"Yes. She has confessed, Paul."

"No, no!" And there was agony in his voice. "No, no! Better I should die than that she should!"

"No; but, Paul, it was another—a woman named Emily Dodson. You were right, you see, in your defence. He had deceived her, wronged her, and she killed him. She confessed it last night. It's all written down and signed. Don't you understand, my love?"

"Then, then——?"

"I congratulate you, Mr. Stepaside!" It was the governor of the gaol who spoke. "Thank God, the news has come in time! Yes, my lord, of course you can speak to him."

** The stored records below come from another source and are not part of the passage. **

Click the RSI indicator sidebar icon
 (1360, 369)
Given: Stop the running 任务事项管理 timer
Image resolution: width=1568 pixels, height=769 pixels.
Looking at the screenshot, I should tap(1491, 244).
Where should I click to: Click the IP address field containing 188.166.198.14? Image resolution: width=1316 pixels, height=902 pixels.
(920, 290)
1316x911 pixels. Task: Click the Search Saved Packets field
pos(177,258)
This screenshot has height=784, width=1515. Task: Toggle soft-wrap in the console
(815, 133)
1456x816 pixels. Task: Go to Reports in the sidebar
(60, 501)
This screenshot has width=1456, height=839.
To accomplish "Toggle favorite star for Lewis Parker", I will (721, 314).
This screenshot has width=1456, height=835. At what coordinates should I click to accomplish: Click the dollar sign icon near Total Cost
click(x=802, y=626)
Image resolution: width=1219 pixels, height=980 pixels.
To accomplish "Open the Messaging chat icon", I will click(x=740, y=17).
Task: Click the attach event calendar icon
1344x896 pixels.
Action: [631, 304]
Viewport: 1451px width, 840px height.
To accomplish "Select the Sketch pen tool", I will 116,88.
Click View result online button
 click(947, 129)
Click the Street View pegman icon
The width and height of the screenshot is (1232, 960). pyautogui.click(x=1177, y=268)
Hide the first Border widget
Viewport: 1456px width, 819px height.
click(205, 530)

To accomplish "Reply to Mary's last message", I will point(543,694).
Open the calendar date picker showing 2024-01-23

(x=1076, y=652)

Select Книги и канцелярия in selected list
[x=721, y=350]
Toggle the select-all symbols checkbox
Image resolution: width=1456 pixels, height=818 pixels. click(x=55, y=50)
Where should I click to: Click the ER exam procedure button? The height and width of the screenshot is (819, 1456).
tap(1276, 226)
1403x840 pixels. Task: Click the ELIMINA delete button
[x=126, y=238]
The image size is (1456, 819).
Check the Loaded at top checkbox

"Paul, my son." And his heart thrilled at the sound of his father's voice. "Thank God! Thank God! Will you shake hands and forgive me?"

It seemed to Paul at that moment as though the foundations of his life were broken up.

"Oh, God, I thank Thee!" he cried, "Oh, Mary, Mary! My love!" And again he strained the young girl to his heart.

For many days Paul Stepaside's mother lay sleeping calmly in the room where sickness had confined her. Her face was tranquil, the lines which had been so deep a few weeks before had passed away. She had been unconscious ever since the day on which Mary had made known to her the terrible suspicion which filled her mind. Sometimes there had come to her minutes when the past became partially real, but those minutes were only as dream phantoms. She knew nothing of what had taken place, did not seem to realise that Mary Bolitho had been in the house with her, or that the man to whom she had given her heart long years before slept beneath the same roof. She knew nothing either of the agony through which they had passed or of their feverish endeavours to save her son. She suffered no pain. She simply lay there as though nothing mattered and as though the windows of her mind had been closed.

The nurse sat by her bedside watching her. The doctor had been that morning, and had remarked that he saw no change either one way or the other.